Sorun Çözmek

Sorunlar çoğunlukla neresinden tutup çözmeye başlayacağımızı bilemeyeceğimiz kadar karmaşık ve büyük görünürler. Çoğu kişinin sık sık düştüğü bir hata, sınırlı bir zaman bulunduğunu ve herhangi bir sorunu hızla çözmesi gerektiğini sanmaktır. Bu durumda da hata yapacaklarını  düşünür ve sonuç olarak hiçbir şey yapmamakta karar kılarlar. Ama unutulmamalıdır ki, panik insanları harekete geçmekten alı koymaya tek başına yetecek kadar önemli bir engeldir. Yapılması gereken tek şey, ayrıntılı biçimde ve sakince düşünmektir. Panikten kurtulduktan sonra, sistemli bir yaklaşımla kendinize şu sorunları sorun:

Sorun Nedir? Muhtemel Çözümler Neler Olabilir? En İyi Çözüm Hangisi Olabilir?

Bu sorulara cevap bulmamız halinde harekete geçmemiz mümkün olabileceği gibi, artık ’’NEREDEN BAŞLIYALIM?’’ sorusuna da gerek kalmayacaktır.

Olup bitenin kusursuz olarak ortaya çıkartılması ve muhtemel nedenlerinin tanımlanması, sizin gerçek sorununuzun belirlenmesini sağlayacaktır. Durum değerlendirmesi için kendinize zaman ayırırsanız, daha sonra sorunun çözümü için seçenekler üretirken zamandan tasarruf edersiniz. Yani, sorunun ne kadar acil olduğunu kavrayacak ve çözülmezse neler olabileceğini fark edeceksiniz. Sorunu kusursuzca ve doğru teşhis edip tanımlamasanız, uygun çözümü bulma şansınızın artması anlamına gelecektir.

İnsandaki içgüdüsel eğilim, sırf sorunu başından defedebilmek uğruna, doğru gibi görünen ilk çözüme baş vurmaktır. Ama yapılması gereken kendini tutmak ve ne kadar çekici gelirse gelsin, akla ilk çözümü uygulamaya kalkmamaktır. Genellikle her sorunun birden fazla çözümü vardır. Doğru olan, sorunun mantıklı çözümünde etkili olabilecek seçenekler aramaktır.

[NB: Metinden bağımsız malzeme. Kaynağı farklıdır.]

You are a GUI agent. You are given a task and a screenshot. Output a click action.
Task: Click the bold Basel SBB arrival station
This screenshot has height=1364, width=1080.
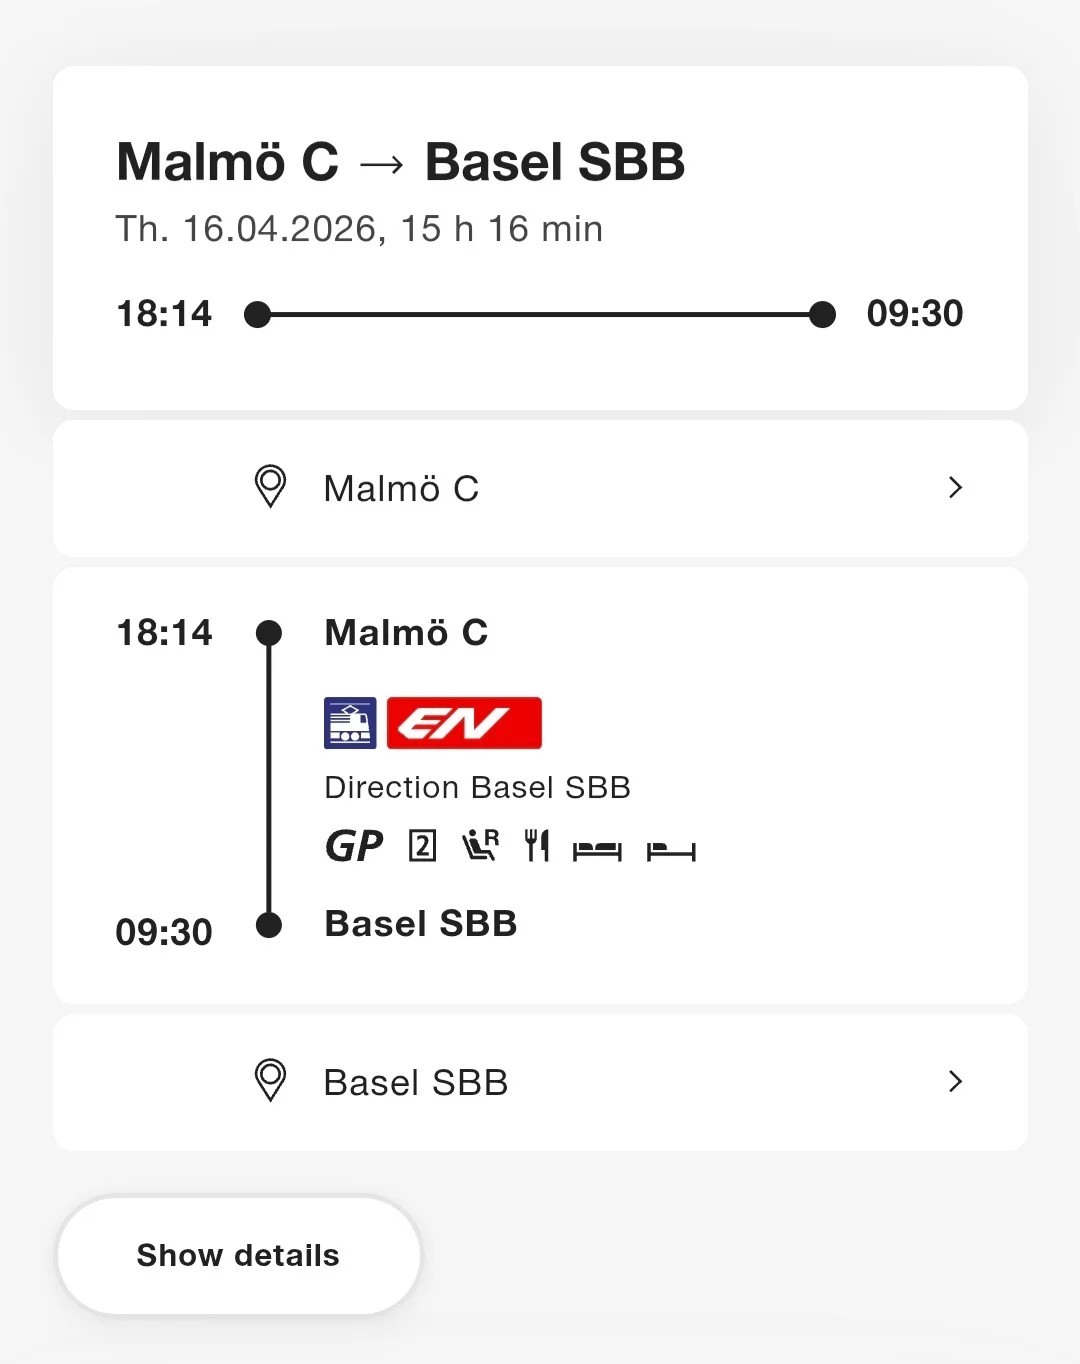click(421, 924)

Bunlar arasından  seçiminizi yaptığınızda, harekete geçerken en doğru kararı aldığınızdan emin olabilirsiniz.
   
Seçenek üretme süreci, üç kademeden oluşur.
 
Bilgi Toplama, Fikir Üretme ve Başkalarının Görüşlerini Alma

Bir karar vermek zorundaysanız, bundan kaçmayın. Hiç bir şey yapmazsanız, bir şeyler kendiliğinden gerçekleşecek ve ortaya çıkan sonuçlar da, sizin istediğiniz sonuçlar olmayacaktır. Bunların, sizin denetiminizden tamamen çıkması da çok muhtemeldir. Mantıklı ve sezgisel kararlar eşit değerdedirler. Sorun hakkında ne kadar çok bilgi edinirseniz edinin, karşınıza çıkacak tablonun bütünü kavrayıp kavrayamadığı konusunda şüpheleriniz her zaman olacaktır. Tereddüt ediyorsanız, sezgilerinize güvenin. Karar vermek başlı başına olumlu bir sonuçtur, bir kararı; herhangi bir şekilde vermiş olmak  bile, size büyük bir rahatlama sağlayacaktır.

Bir kararın çözüme dönüşebilmesi için harekete geçmek, kararı uygulamak gerekir. Harekete geçmek, sorunu çözme yolunda iyi adımlar attığımızı gösterir; bu durumda kendinize duyacağınız güven, sizi çözüm bekleyen yeni sorunlar bulunup bulunmadığını aramaya sevk edecektir.

Sorun çözmek, yöneticiliğin kaçınılmaz görevlerinden biridir. Çözülecek sorunlar ya da verilecek kararlar olmaksızın yöneticilik diye bir şey de olamaz. Karar verme ve sorun çözme faaliyeti sizi zihinsel olarak da dinç tutar ve yeni sorunlarla uğraşmaya hazır hale getirir. Kazanacağınız cesaret, harekete geçmeniz için size itici güç sağlar. Harekete geçmek insanı özgürleştirici bir faaliyettir; bir yerlere ulaştığınız duygusunu taşırsınız. Sorun çözme isteği, özgürleşmenin bir parçasını oluşturur.